The outcome of cell segmentation is determined by multiple factors such as the performance of microscope imaging and the segmentation algorithm used. Factors like overexposure and blurring can affect the automatic identification of cell areas which results in poor segmentation output. For some dense areas that are also blurred, and even accompanied by overlapping cells, it is especially difficult for the algorithm to do segmentation accurately. Also, segmentation mistakes will arise in cases where brightness is locally uneven over the tissue areas or background impurities and hangover of cell movement were introduced during experiments (see examples below).
From the perspective of the algorithm itself, training of automatic segmentation was done on specific datasets with manually assigned labels. Hence, the algorithm could perform poorly in identifying some particularly rare cell morphology that is not encompassed in the datasets.
If the algorithm segmentation does not work well, users can manually adjust results using ImageStudio, a desktop image processing software, or try to do it again with Stereopy or other algorithms. If there is a need to enlarge the identified cells, the cell correction algorithm in Stereopy can be employed to increase the cell diameters and have a larger cell coverage.
Blur
Overexposure
Abnormal shapes, like fibers or clumps
Hangover
Bubble
Background impurity
Local uneven brightness
Cells of special forms
The immunofluorescence signal visualizes the location of the targeted proteins on the tissue slice. High fluorescent intensity indicates that a large number of cells in that region actively express the target proteins.

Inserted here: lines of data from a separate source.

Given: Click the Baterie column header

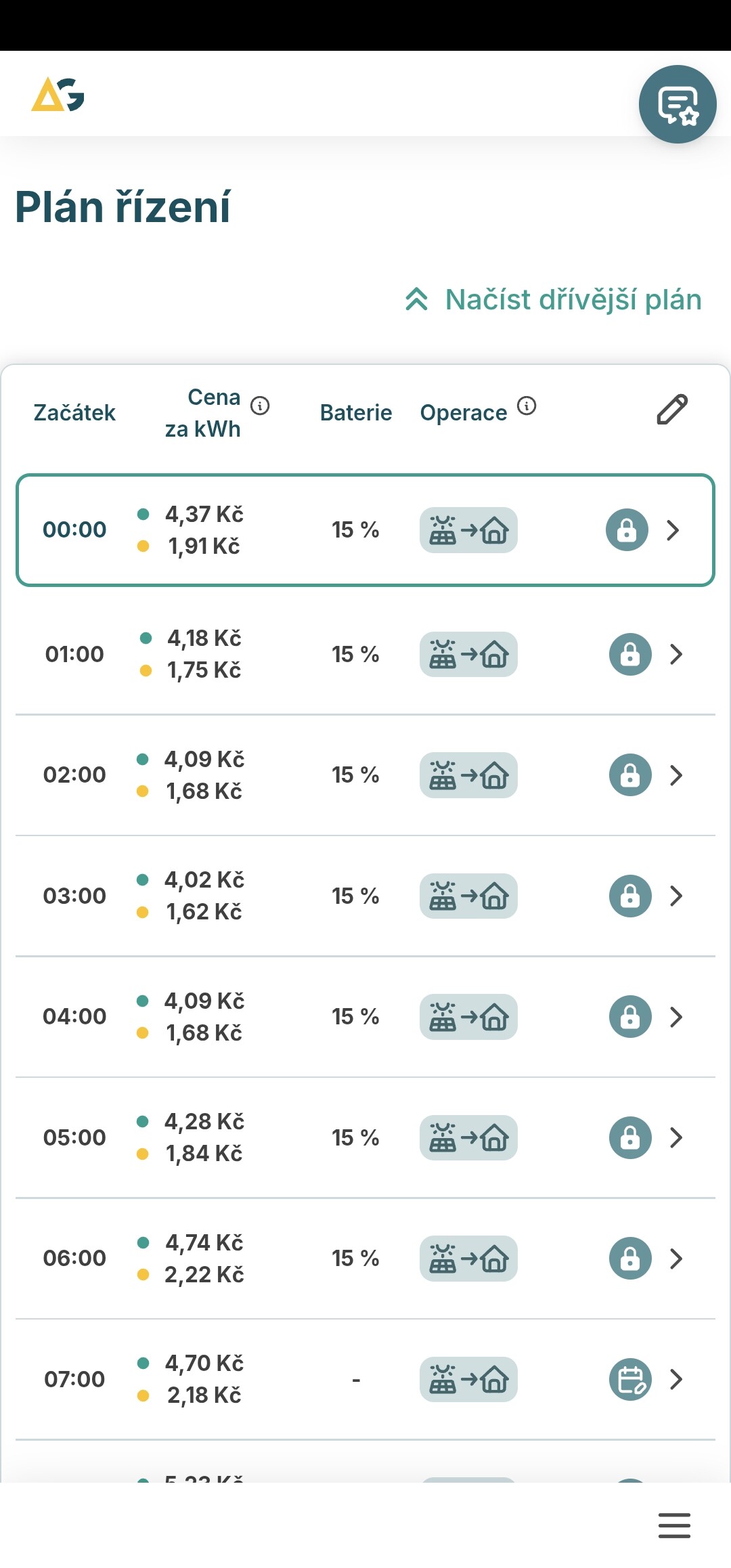Looking at the screenshot, I should click(356, 412).
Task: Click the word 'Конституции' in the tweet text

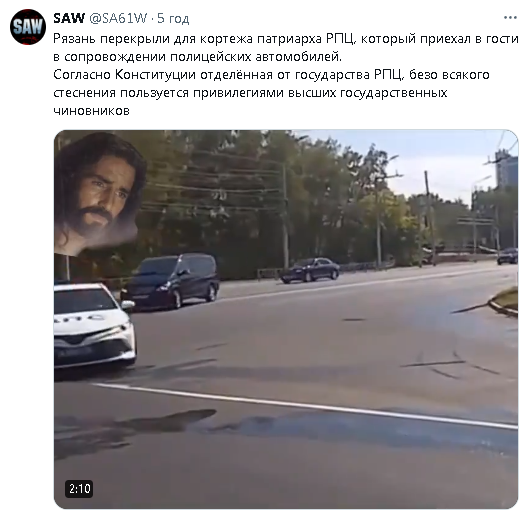Action: coord(155,75)
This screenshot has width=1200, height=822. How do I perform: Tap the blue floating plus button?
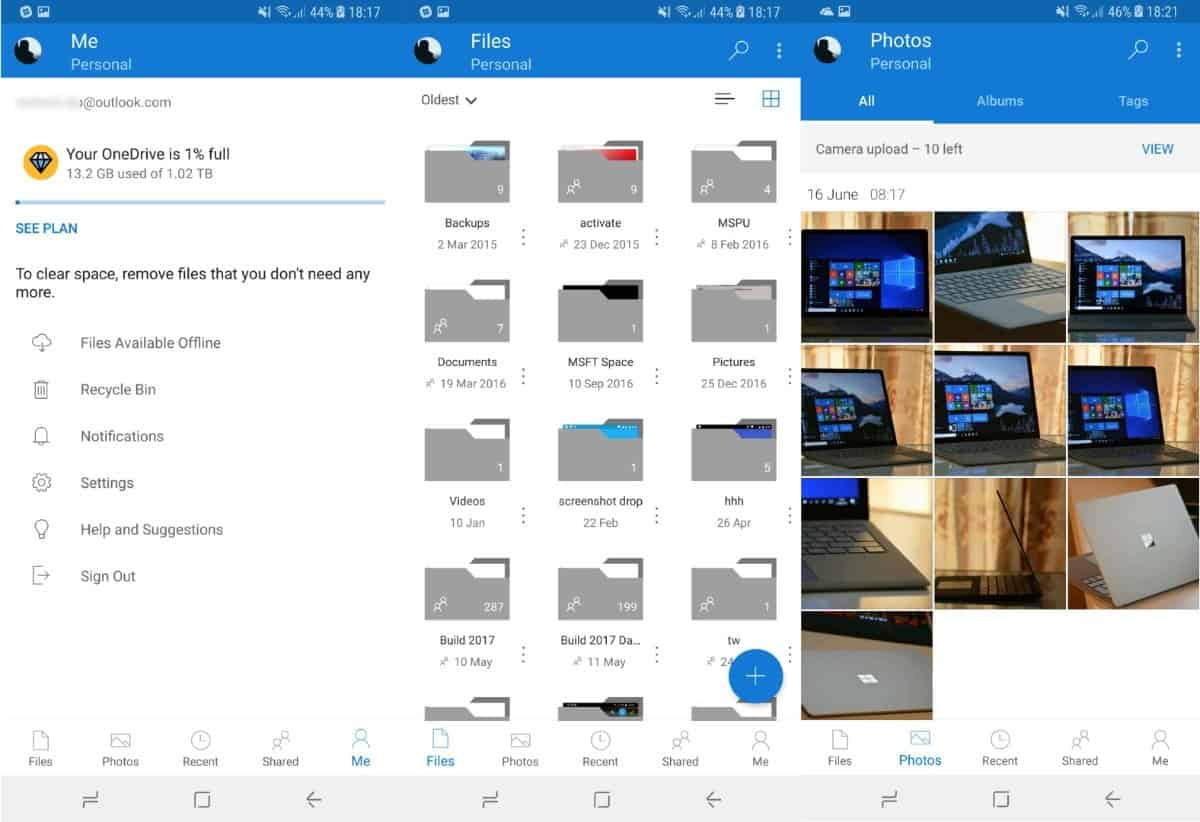pos(756,675)
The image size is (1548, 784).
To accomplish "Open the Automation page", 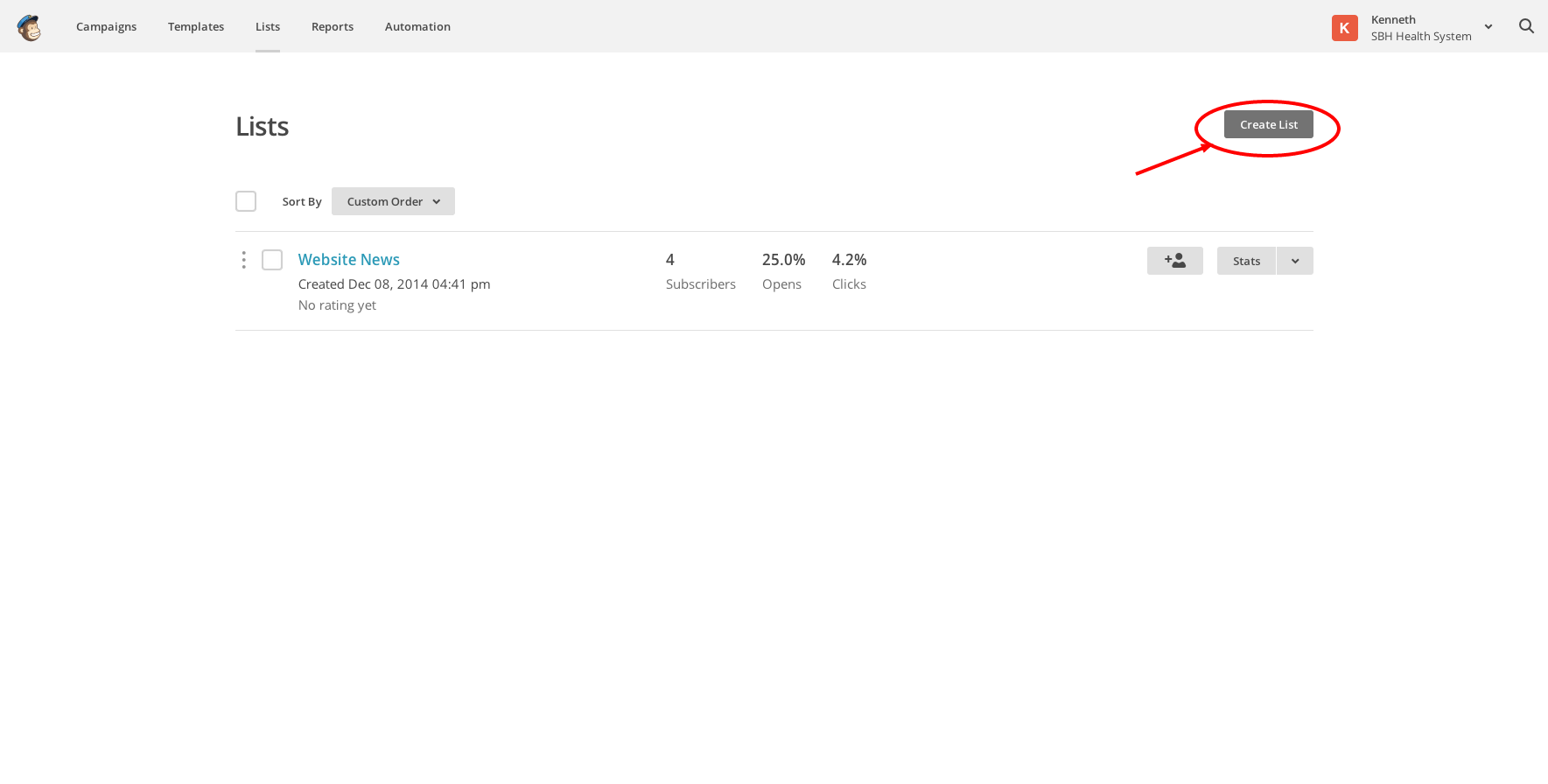I will tap(417, 27).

In the SAW workflow, the register module takes the use of an automatic global thresholding algorithm to compute the threshold value of the gray level that binarizes the IF image into the foreground and background region. The foreground region of the IF image is used as the mask file in the tissueCut module to acquire the gene expression matrix of the corresponding region.
If the segmentation result based on gray level calculated automatically is not satisfying, users can utilize the ImageStudio "Tissue Segmentation" module to manually adjust the grayscale threshold of the IF image to obtain a new tissue segmentation result.

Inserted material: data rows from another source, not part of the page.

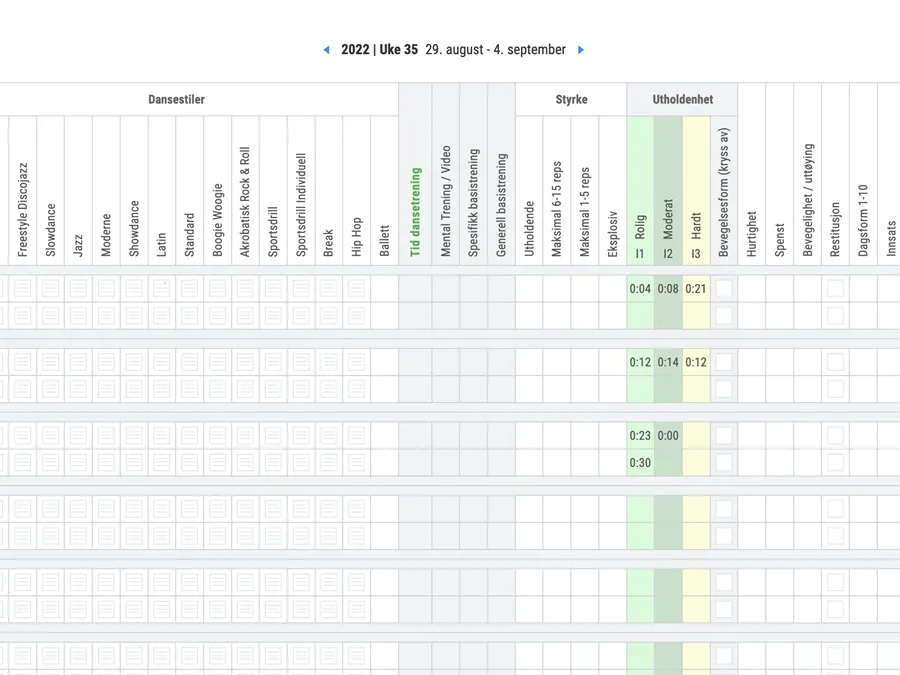Click the Styrke group header
Image resolution: width=900 pixels, height=675 pixels.
571,100
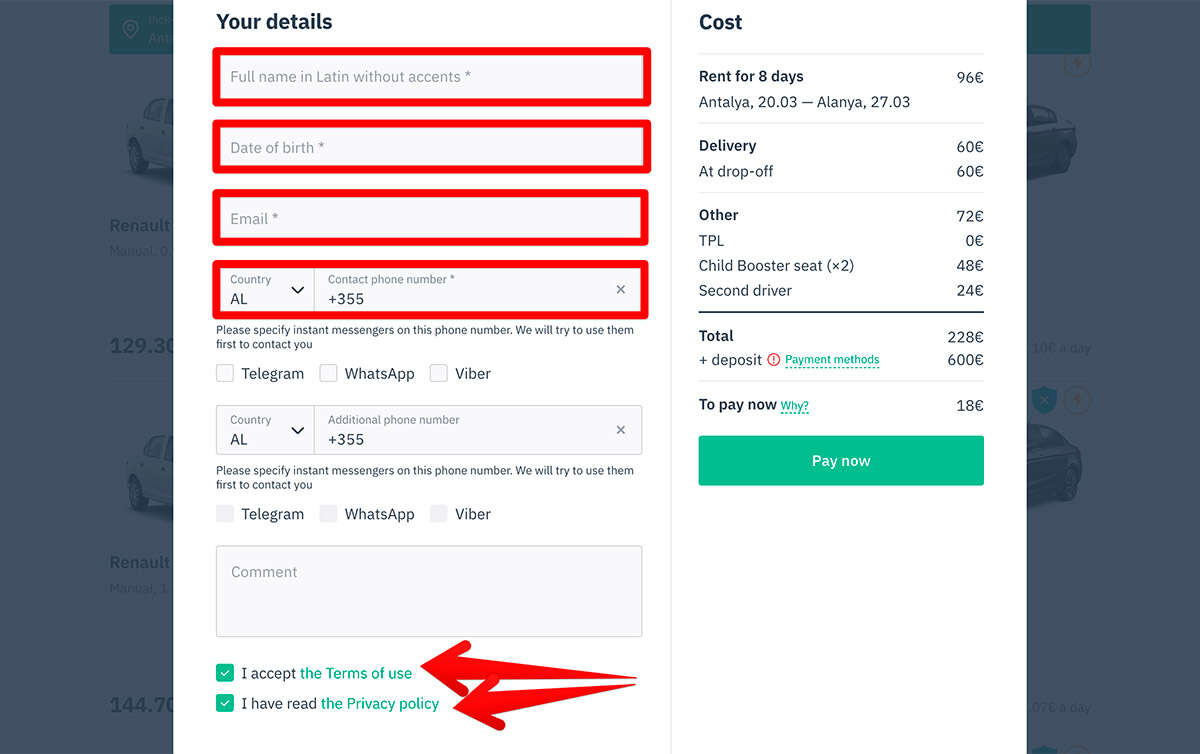Open the Terms of use link
Image resolution: width=1200 pixels, height=754 pixels.
coord(356,673)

Our current quality check strategy for IF images requires a paired DAPI image to be input together. The assessment contents include track line recognition of DAPI image, evaluation of microscope stitching for DAPI/IF images, and calibration between DAPI and IF images based on tissue morphology.
The detected track lines from the DAPI image during the QC step provide a fiducial reference frame for automatic image registration with the chip. Microscope stitching evaluation is used to determine whether there are obvious stitching errors in the microscope-stitched global image, guaranteeing the quality of subsequent tissue segmentation and alignment. Calibration evaluation is aimed to ensure that IF images can be processed in the same way as the DAPI image in terms of stitching, rotation, scaling, translation, and flip, and finally register the IF images with the expression matrix.
However, it is possible that the IF images have dissimilar tissue morphology with DAPI, which might fail calibration QC. In such cases, ImageStudio can be used to make adjustments pairwisely with the "Calibration" module.
In the situation where DAPI image fails QC for track line recognition and microscope stitching, the related IF images can not be further processed automatically.
The alignment between IF image and the spatial gene expression matrix is achieved indirectly by taking the DAPI image as a reference frame.
DAPI and IF images of the same tissue slice were shot back to back by switching channels. With the chip fixed during imaging, DAPI and IF images share the same stitching, scale, and angle parameters as compared to those of the spatial gene expression map. So the information used for DAPI image stitching, rotation, scaling, translation, and transformation can be applied to image processing of the IF layer as well, including alignment with the expression matrix.